Sì della Commissione Attività Produttive alla nuova legge sul mondo artigiano

Il Presidente Marcello Ventura: “Un progetto di legge che ha l’obiettivo di rafforzare la competitività, la qualità e il futuro del sistema artigiano lombardo”

Milano, 12 febbraio 2026 – Semplificare e aggiornare le normative vigenti perché siano al passo con i tempi e con l’evoluzione che ha coinvolto il settore artigianale lombardo: è questo l’obiettivo del progetto di legge “Politiche regionali in materia di artigianato”, approvato oggi dalla Commissione Attività produttive presieduta da Marcello Ventura (FdI).

 

Il progetto di legge sull’artigianato è il frutto di un percorso serio e strutturato svolto da questa Commissione – ha sottolineato il Presidente Ventura -, basato sull’ascolto e sul confronto costante con associazioni di categoria, rappresentanze del mondo produttivo, enti e stakeholder che ha portato a rendere la norma più chiara, efficace e aderente alla realtà delle imprese artigiane lombarde”.

 

Il settore artigiano che, a livello nazionale è disciplinato dalla legge quadro n°443 del 1985, è anche di competenza legislativa regionale. In quest’ottica il nuovo provvedimento va a sostituire e integrare l’ultima normativa regionale in materia approvata nel 1989, recependo le emergenti necessità di un settore strategico per la Lombardia.

 

Il mondo artigianale negli ultimi anni è cambiato e si trova ad affrontare nuove sfide come quelle della sostenibilità, della digitalizzazione, delle difficoltà di accesso al credito e del ricambio generazionale – ha spiegato la Vice Presidente e relatrice Silvia Scurati (Lega) -. Questo provvedimento nasce dalla volontà dell’Assessorato allo Sviluppo economico di Regione Lombardia di semplificare e riordinare la normativa regionale che disciplina un settore trainante in Lombardia, riaffermando la necessità di riconoscere e valorizzare la qualità artigiana”.

 

Il progetto di legge è composto da 22 articoli che, oltre a individuare i principi generali in base ai quali le attività vengono classificate come “attività artigianali”, introducono e promuovono strumenti di sostegno all’accesso al credito delle imprese artigiane come fondi e convenzioni, contributi per lo sviluppo della digitalizzazione, iniziative per la valorizzazione dell’artigianato di qualità per avvicinare i giovani a questa professione e per incentivare il passaggio generazionale.
Viene inoltre riconfermato il ruolo della Consulta tecnica per l’artigianato (composta dalle associazioni di categoria, Unioncamere e ANCI) nella programmazione regionale. Il riconoscimento di “Qualità Artigiana” viene infine ampliato a tutte le imprese artigiane, non solo a quelle operanti nei settori artistico, manifatturiero e della trasformazione alimentare.

 

L’artigianato rappresenta quasi il 30% per cento del tessuto produttivo lombardo, un mondo che spazia dalla meccanica, al legno mobilio, all’alimentare, all’abbigliamento, alla gomma-plastica, al tessile, alla carta editoria fino ad arrivare al settore dei minerali non metalliferi e varie, delle pelli-calzature e del siderurgico con svariate piccole e medie imprese.

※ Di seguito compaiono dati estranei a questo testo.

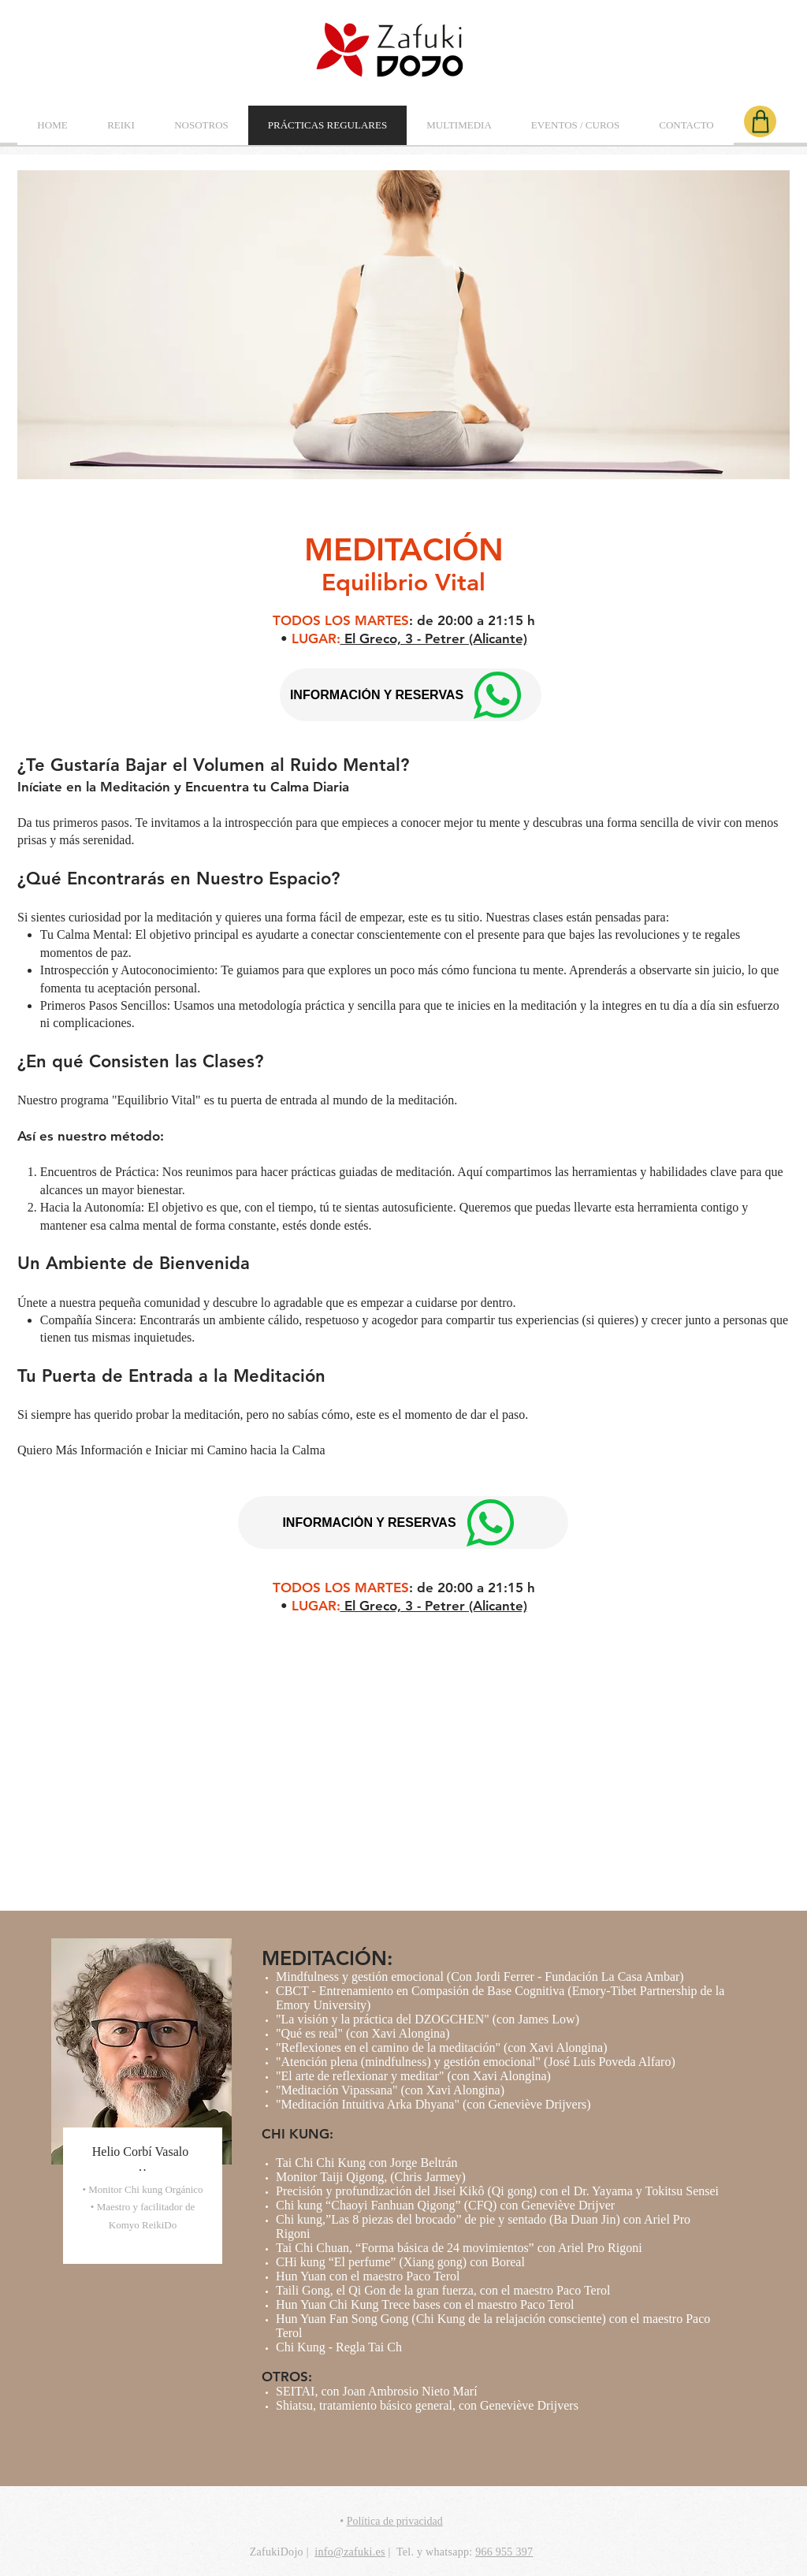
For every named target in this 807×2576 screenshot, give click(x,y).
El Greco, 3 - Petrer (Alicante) (433, 638)
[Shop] (760, 121)
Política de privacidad (395, 2521)
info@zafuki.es (349, 2552)
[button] (120, 125)
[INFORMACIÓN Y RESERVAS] (403, 1522)
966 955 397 (504, 2552)
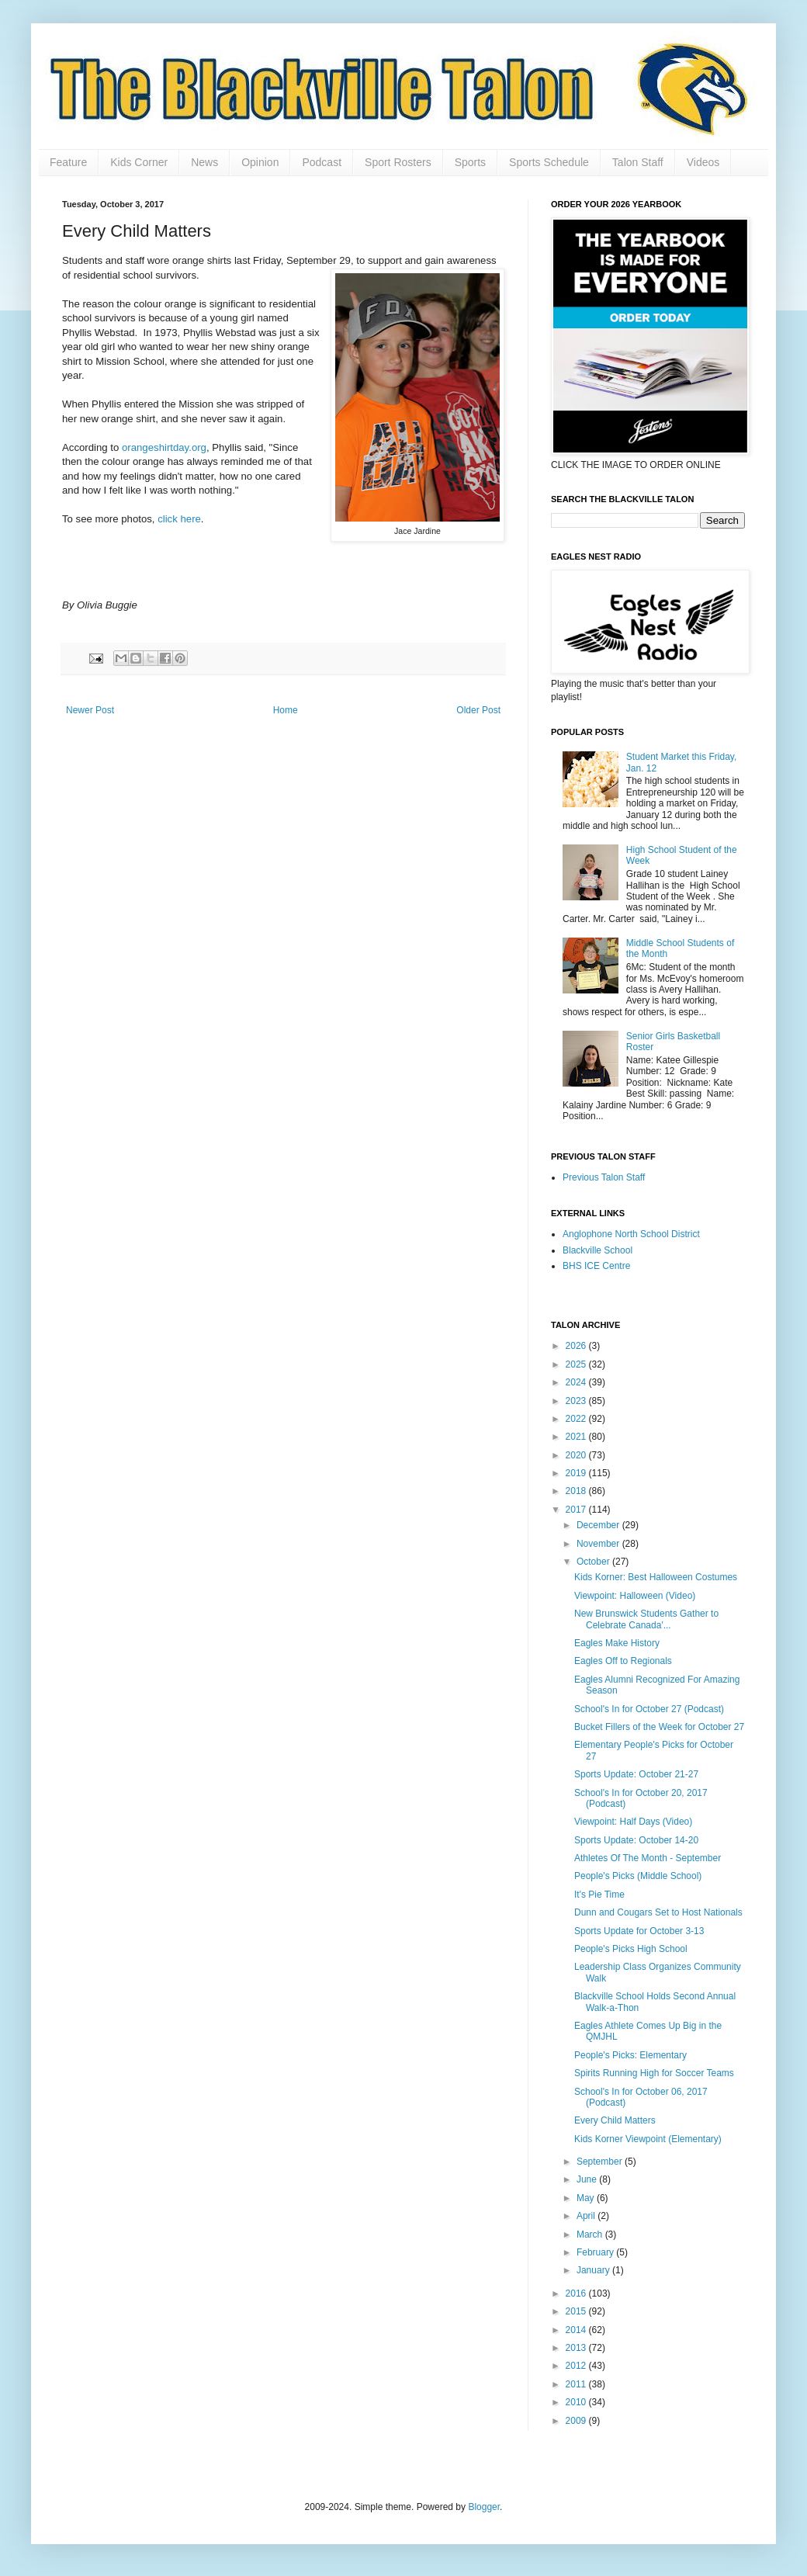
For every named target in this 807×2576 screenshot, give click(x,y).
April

I dati relativi al quarto trimestre dell’anno 2024 indicano che i settori maggiormente in difficoltà sono il settore siderurgico, della gomma plastica e quello dei minerali non metalliferi. Decisiva soprattutto la contrazione della domanda interna. Decisamente migliori i risultati per il settore alimentare, che già tra il 2022 e il 2023 aveva registrato un andamento positivo. Il settore nel 2024 ha confermato la propria performance positiva, con una crescita della produzione del 3,7% e del fatturato del 3%.

 

Nel corso del dibattito è intervenuta la Consigliera Chiara Valcepina (FdI) che ha spiegato di “avere deciso di ritirare alcuni emendamenti presentati a sua firma, che riguardavano l’introduzione della contrattazione collettiva di secondo livello nel mondo delle imprese e la partecipazione delle rappresentanze sindacali alla Consulta tecnica, per riformularli in occasione del passaggio finale in Aula del progetto di legge”.

“In sede di votazione in Consiglio Regionale – ha commentato il Consigliere Paolo Romani (PD) – presenterò un emendamento a mia firma che chiede che anche la Commissione Attività Produttive sia chiamata a esprimere un parere preventivo a quello della Consulta tecnica dell’artigianato sulle modalità per il riconoscimento della Qualità Artigiana”.